Monday, 18 June 2012


60 yrs female with back pain

Parasagittal T1 wt Image of spine: Homogenous hypointensity involving pedicle, lamina and articular facets with extension into posterosuperior aspect of L2 vertebral body
with well defined anterior margin.

Coronal STIR image: Hyperintensities involving posterior elements of L2 vertebra.

 Axial T1 and T2 wt images: Signal alteration(T1 hypointense and T2 hyperintense) involving postero right lateral aspect of L2 vertabral body and posterior elments with a T2 hypointense anterior margin.
Epidural soft tissue component in the right lateral aspect causing compression of thecal sac.

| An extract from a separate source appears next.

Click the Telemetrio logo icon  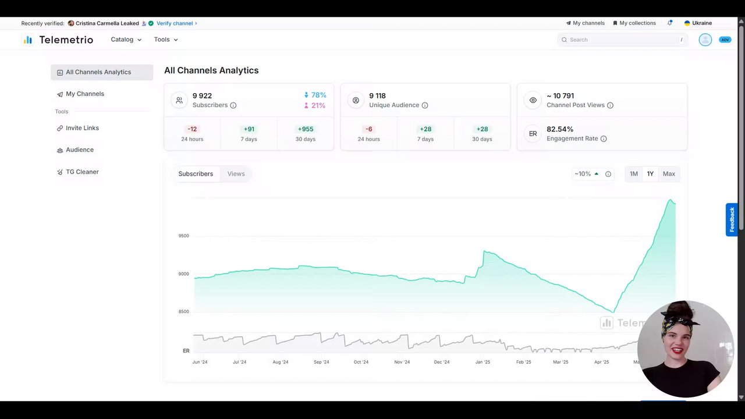point(28,40)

This patient later proved to have Carcinoma rectum with perirectal lymphnodes which was suspected

·        Metastases are the most common vertebral tumors.
·        Osteolytic metastases occur more frequently than osteoblastic metastases.
·        Some metastases have a mixed pattern, with areas of osteolysis and areas of sclerosis.
·        Typically, metastases are multiple and of variable size with cortical disruption (osteolytic lesions).
·        Vertebral compression fracture and epidural tumor are common in metastases.
·        Some slow-growing metastases may mimic a primary bone tumor with mineralization and sclerotic margins.
·        Osteolytic metastases are most often caused by carcinoma of the lung, breast, thyroid, kidney, and colon and (in childhood) neuroblastoma.
·        Osteoblastic metastases are most commonly caused by prostate carcinoma in elderly men and by breast cancer in women.
·        Other osteoblastic metastases are caused by lymphoma, carcinoid tumors, mucinous adenocarcinoma of the gastrointestinal tract, pancreatic adenocarcinoma, bladder carcinoma, neuroblastoma, and (in childhood) medulloblastoma.
Reference : Diagnostic Imaging of Solitary Tumors of the Spine: What to Do and Say, July 2008 RadioGraphics, 28, 1019-1041.